__WHAT TO PRODUCE__.
The records below must be reproduced in full and without error.

(Saved entries)
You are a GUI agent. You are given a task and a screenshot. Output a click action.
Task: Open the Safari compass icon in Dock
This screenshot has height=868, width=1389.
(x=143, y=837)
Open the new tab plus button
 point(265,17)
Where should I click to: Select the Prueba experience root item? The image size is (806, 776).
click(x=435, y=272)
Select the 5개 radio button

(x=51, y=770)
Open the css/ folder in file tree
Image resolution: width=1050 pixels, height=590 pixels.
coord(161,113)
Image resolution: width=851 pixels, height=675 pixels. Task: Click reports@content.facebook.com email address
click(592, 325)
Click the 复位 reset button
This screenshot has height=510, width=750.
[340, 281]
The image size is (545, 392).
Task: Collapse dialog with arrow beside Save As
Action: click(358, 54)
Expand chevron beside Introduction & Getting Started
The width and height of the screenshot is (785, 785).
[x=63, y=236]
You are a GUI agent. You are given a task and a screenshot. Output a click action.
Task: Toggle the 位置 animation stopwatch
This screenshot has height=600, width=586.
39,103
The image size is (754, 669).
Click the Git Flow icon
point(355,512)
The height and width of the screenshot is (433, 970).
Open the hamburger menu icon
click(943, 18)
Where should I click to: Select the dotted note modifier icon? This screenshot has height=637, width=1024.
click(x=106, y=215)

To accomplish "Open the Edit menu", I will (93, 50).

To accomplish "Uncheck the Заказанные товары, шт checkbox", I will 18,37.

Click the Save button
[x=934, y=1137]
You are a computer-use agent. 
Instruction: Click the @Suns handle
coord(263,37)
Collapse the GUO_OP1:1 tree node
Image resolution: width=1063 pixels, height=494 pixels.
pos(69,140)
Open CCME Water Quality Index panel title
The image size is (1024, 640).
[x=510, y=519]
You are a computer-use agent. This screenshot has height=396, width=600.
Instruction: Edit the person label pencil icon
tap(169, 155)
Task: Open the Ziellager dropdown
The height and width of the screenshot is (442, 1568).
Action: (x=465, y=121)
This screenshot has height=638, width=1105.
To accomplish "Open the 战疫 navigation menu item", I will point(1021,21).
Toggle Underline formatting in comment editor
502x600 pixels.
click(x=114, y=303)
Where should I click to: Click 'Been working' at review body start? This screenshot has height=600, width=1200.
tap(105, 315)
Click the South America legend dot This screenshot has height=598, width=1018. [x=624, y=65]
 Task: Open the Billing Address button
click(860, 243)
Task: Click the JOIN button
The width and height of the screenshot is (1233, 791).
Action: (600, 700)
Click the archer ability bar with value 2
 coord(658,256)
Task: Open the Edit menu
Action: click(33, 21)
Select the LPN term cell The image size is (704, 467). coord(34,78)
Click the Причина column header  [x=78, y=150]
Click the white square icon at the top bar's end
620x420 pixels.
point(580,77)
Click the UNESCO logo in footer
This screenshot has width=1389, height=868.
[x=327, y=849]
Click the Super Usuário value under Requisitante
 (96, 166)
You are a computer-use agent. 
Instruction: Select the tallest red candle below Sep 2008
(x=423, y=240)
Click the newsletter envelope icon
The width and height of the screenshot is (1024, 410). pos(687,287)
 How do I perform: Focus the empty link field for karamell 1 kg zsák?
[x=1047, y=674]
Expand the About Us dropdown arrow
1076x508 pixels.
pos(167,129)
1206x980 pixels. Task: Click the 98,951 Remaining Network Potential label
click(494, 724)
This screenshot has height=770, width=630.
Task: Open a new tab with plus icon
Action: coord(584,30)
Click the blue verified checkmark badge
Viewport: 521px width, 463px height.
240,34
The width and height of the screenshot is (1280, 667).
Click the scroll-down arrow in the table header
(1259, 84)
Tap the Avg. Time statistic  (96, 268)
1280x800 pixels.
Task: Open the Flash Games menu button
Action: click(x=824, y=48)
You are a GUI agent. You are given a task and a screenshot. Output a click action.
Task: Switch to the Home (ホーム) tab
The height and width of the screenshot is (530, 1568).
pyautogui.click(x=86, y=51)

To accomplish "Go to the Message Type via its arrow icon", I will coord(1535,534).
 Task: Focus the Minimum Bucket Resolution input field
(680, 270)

__WRITTEN SOLUTION__.
You are a GUI agent. You are given a task and a screenshot. Output a click action.
Task: Open the Safari compass icon in Dock
This screenshot has height=868, width=1389.
(x=143, y=837)
Open the new tab plus button
 point(265,17)
Where should I click to: Select the Prueba experience root item? The image size is (806, 776).
click(x=435, y=272)
Select the 5개 radio button

(x=51, y=770)
Open the css/ folder in file tree
Image resolution: width=1050 pixels, height=590 pixels.
coord(161,113)
Image resolution: width=851 pixels, height=675 pixels. Task: Click reports@content.facebook.com email address
click(592, 325)
Click the 复位 reset button
This screenshot has height=510, width=750.
[340, 281]
The image size is (545, 392).
Task: Collapse dialog with arrow beside Save As
Action: click(358, 54)
Expand chevron beside Introduction & Getting Started
The width and height of the screenshot is (785, 785).
[x=63, y=236]
You are a GUI agent. You are given a task and a screenshot. Output a click action.
Task: Toggle the 位置 animation stopwatch
This screenshot has height=600, width=586.
39,103
The image size is (754, 669).
Click the Git Flow icon
point(355,512)
The height and width of the screenshot is (433, 970).
Open the hamburger menu icon
click(943, 18)
Where should I click to: Select the dotted note modifier icon? This screenshot has height=637, width=1024.
click(x=106, y=215)

To accomplish "Open the Edit menu", I will (93, 50).

To accomplish "Uncheck the Заказанные товары, шт checkbox", I will 18,37.

Click the Save button
[x=934, y=1137]
You are a computer-use agent. 
Instruction: Click the @Suns handle
coord(263,37)
Collapse the GUO_OP1:1 tree node
Image resolution: width=1063 pixels, height=494 pixels.
pos(69,140)
Open CCME Water Quality Index panel title
The image size is (1024, 640).
[x=510, y=519]
You are a computer-use agent. This screenshot has height=396, width=600.
Instruction: Edit the person label pencil icon
tap(169, 155)
Task: Open the Ziellager dropdown
The height and width of the screenshot is (442, 1568).
Action: (x=465, y=121)
This screenshot has height=638, width=1105.
To accomplish "Open the 战疫 navigation menu item", I will point(1021,21).
Toggle Underline formatting in comment editor
502x600 pixels.
click(x=114, y=303)
Where should I click to: Click 'Been working' at review body start? This screenshot has height=600, width=1200.
tap(105, 315)
Click the South America legend dot This screenshot has height=598, width=1018. [x=624, y=65]
 Task: Open the Billing Address button
click(860, 243)
Task: Click the JOIN button
The width and height of the screenshot is (1233, 791).
Action: (600, 700)
Click the archer ability bar with value 2
 coord(658,256)
Task: Open the Edit menu
Action: click(33, 21)
Select the LPN term cell The image size is (704, 467). coord(34,78)
Click the Причина column header  [x=78, y=150]
Click the white square icon at the top bar's end
620x420 pixels.
point(580,77)
Click the UNESCO logo in footer
This screenshot has width=1389, height=868.
[x=327, y=849]
Click the Super Usuário value under Requisitante
 (96, 166)
You are a computer-use agent. 
Instruction: Select the tallest red candle below Sep 2008
(x=423, y=240)
Click the newsletter envelope icon
The width and height of the screenshot is (1024, 410). pos(687,287)
 How do I perform: Focus the empty link field for karamell 1 kg zsák?
[x=1047, y=674]
Expand the About Us dropdown arrow
1076x508 pixels.
pos(167,129)
1206x980 pixels. Task: Click the 98,951 Remaining Network Potential label
click(494, 724)
This screenshot has height=770, width=630.
Task: Open a new tab with plus icon
Action: coord(584,30)
Click the blue verified checkmark badge
Viewport: 521px width, 463px height.
240,34
The width and height of the screenshot is (1280, 667).
Click the scroll-down arrow in the table header
(1259, 84)
Tap the Avg. Time statistic  (96, 268)
1280x800 pixels.
Task: Open the Flash Games menu button
Action: click(x=824, y=48)
You are a GUI agent. You are given a task and a screenshot. Output a click action.
Task: Switch to the Home (ホーム) tab
The height and width of the screenshot is (530, 1568).
pyautogui.click(x=86, y=51)

To accomplish "Go to the Message Type via its arrow icon", I will coord(1535,534).
 Task: Focus the Minimum Bucket Resolution input field
(680, 270)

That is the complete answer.